Long Island lawyer Andrew J. Turro, confronted the Board last on Tuesday June 19 seeking the stay. It was denied on Friday.
"We are shattered for the time being," was all the defence team could tell Harnesslink.
Turro will now put all of his efforts into defending Pena against the doping charges.
In May Pena was suspended indefinitely by the New York State Racing and wagering Board for allegedly drugging horses in nearly 700 races in New York State - and in doing so amassing more than 1,700 equine drug violations.
It means Pena still isn't allowed to train his horses in New York until his case is heard before the Board, most likely in August.
Vallandingham likened the case to that of seven times Tour de France winner, Lance Armstrong, who also has his legacy threatened with doping charges.
"Both men have never returned one positive. Get off their backs. What Lou was doing everyone was doing. It seems to be a vet thing. He's not a cheater. He would bend over backwards for anyone.

● Data supplied
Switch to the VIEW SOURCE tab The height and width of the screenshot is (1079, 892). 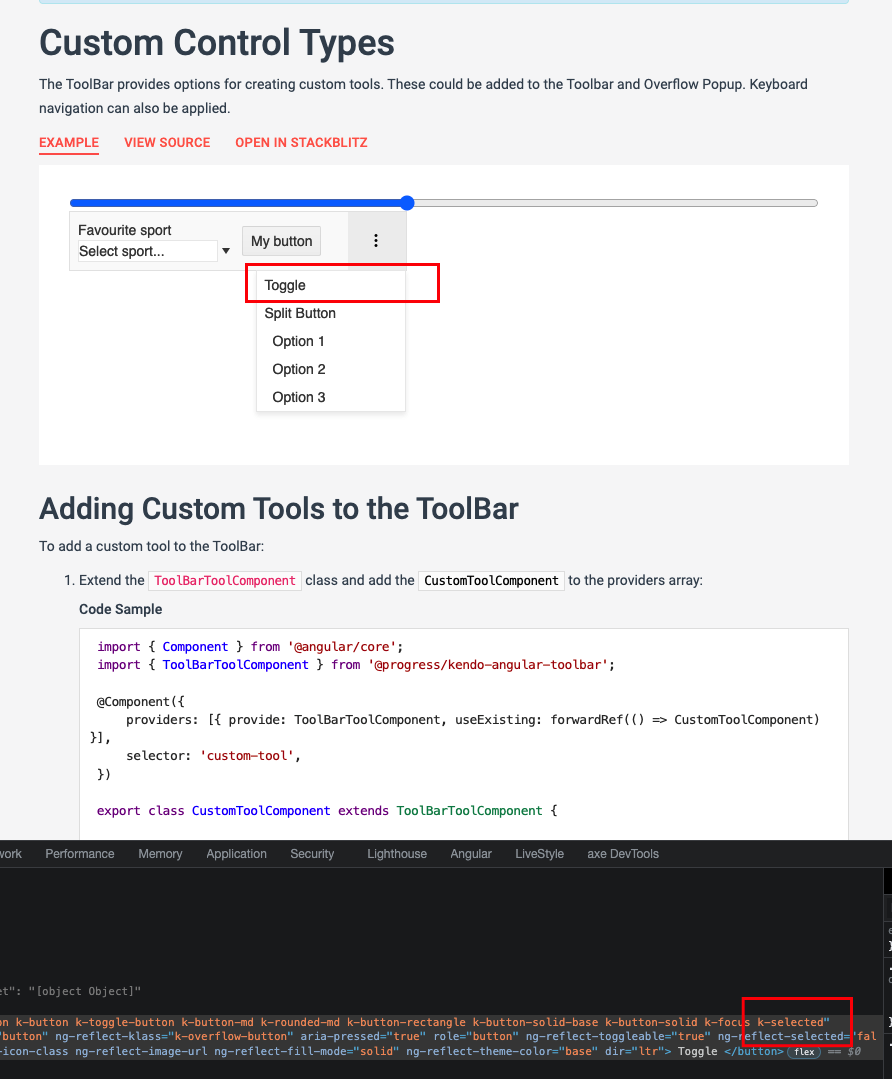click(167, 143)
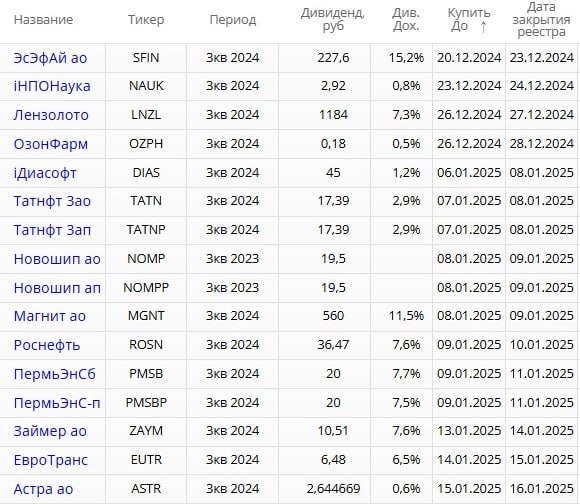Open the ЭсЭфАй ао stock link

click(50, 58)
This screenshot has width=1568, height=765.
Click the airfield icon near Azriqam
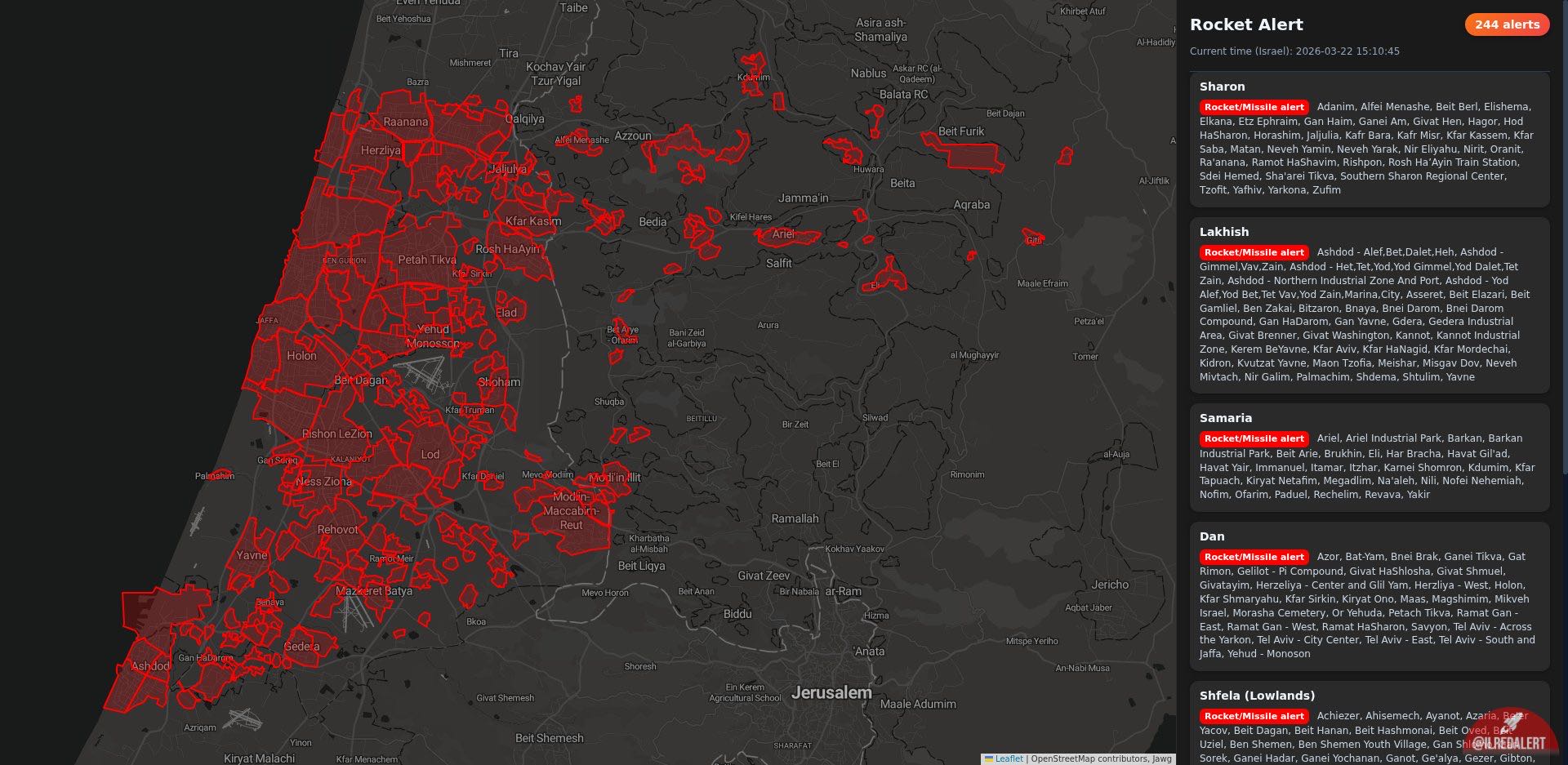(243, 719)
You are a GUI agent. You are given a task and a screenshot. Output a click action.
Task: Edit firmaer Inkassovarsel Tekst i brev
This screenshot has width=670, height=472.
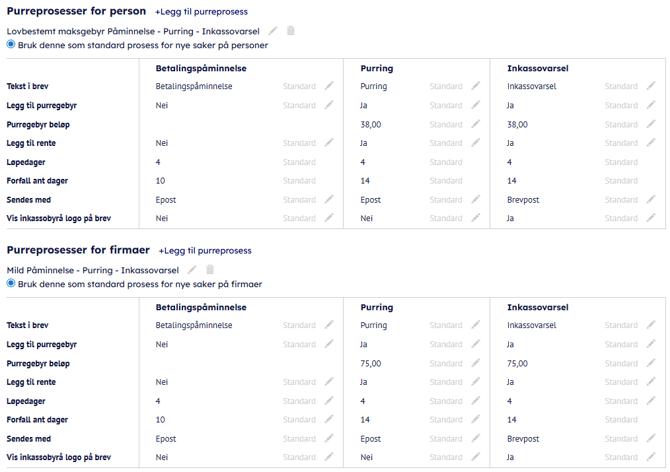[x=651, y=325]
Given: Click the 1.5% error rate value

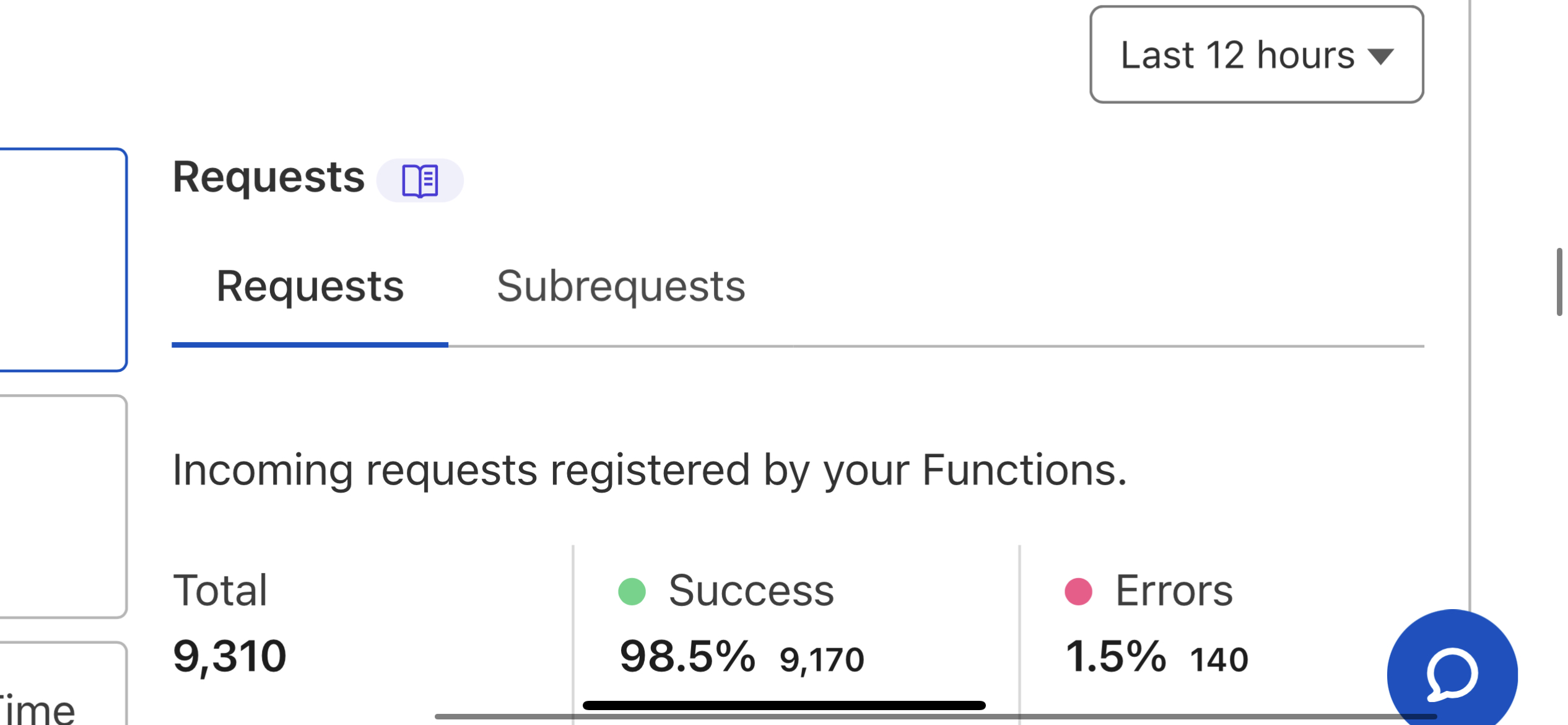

● Task directions
Reproduce the passage on the Pena doping case word for word, everything from "Turro will now" down to "backwards for anyone.". The rows come from a different source than the passage.

● Response to this exercise
Turro will now put all of his efforts into defending Pena against the doping charges.
In May Pena was suspended indefinitely by the New York State Racing and wagering Board for allegedly drugging horses in nearly 700 races in New York State - and in doing so amassing more than 1,700 equine drug violations.
It means Pena still isn't allowed to train his horses in New York until his case is heard before the Board, most likely in August.
Vallandingham likened the case to that of seven times Tour de France winner, Lance Armstrong, who also has his legacy threatened with doping charges.
"Both men have never returned one positive. Get off their backs. What Lou was doing everyone was doing. It seems to be a vet thing. He's not a cheater. He would bend over backwards for anyone.